Stanford business professor Jim Patell believes that only by knowing your customers can you sell to them, or hope to help them, which is why he asks his students to spend spring break in a third world country doing hands-on market research, like hauling water barefoot through rice fields alongside an indigenous worker. The target customers a student is assigned to understand are people who need help and who are typically considered charity recipients, not paying clientele (such as impoverished farmers). “The idea,” writes Vince Beiser in Miller-McCune (May-June 2011), “is to harness capitalism to solve the problems of the world’s poorest.”
Patell’s course, Entrepreneurial Design for Extreme Affordability, eschews the altruistic projects and gadgetry that plague poor populations and leave people grumbling about the efficacy of charity. For example, the solar-powered ovens distributed by the Peace Corps that didn’t work for farmers who are up before dawn and come home after dark or who lived in regions with months-long rainy seasons. (Ultimately, most of them were used as planters.) Instead of donating limited-use products to people who don’t need them in the first place, Patell aims to sell something better and easier to use.
To some, structuring a course around profiting from the impoverished is a morally suspect endeavor.
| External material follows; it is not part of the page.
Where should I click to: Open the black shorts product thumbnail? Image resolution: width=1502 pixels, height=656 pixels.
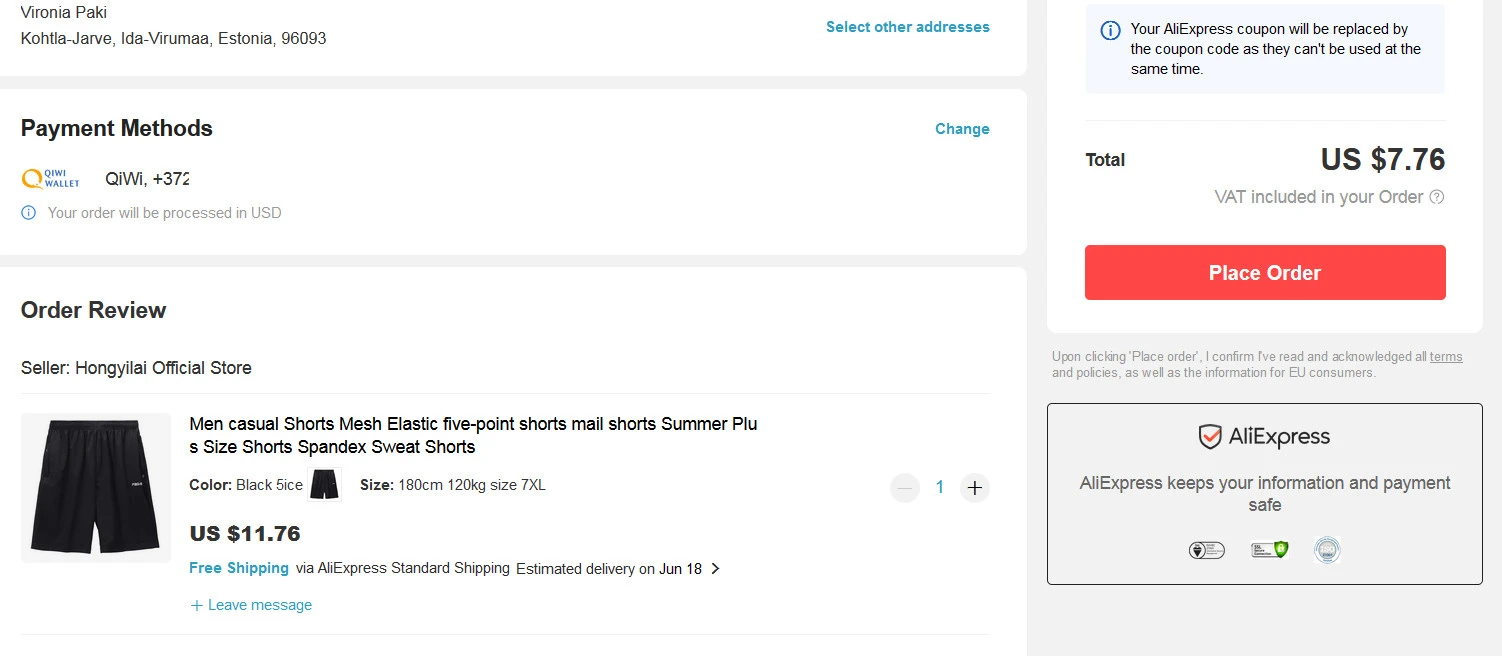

But Patell argues that competition for profit gives entrepreneurs an incentive to figure out what customers want and need and to make something that truly works. “That means treating them as equals,” he says. “Charities don’t have to do that.”
Not many of the products conceived in Patell’s course make it past the prototype stage, both because they need to be functional and cheap enough to sell to a customer base that earns two dollars a day and because distribution to remote villages is difficult.
Still, Patell’s course has some inspiring success stories. One Stanford grad sold 250,000 solar-powered lanterns she conceived for Burmese shopkeepers. Another class project, high-efficiency foot-operated irrigation pumps, has resulted in tens of thousands of sales.
The enigmatic Patell “brushes aside questions suggesting that he might have an altruistic motive,” Beiser writes. “Nonetheless, it’s clear that he’s deeply, personally invested in the course.”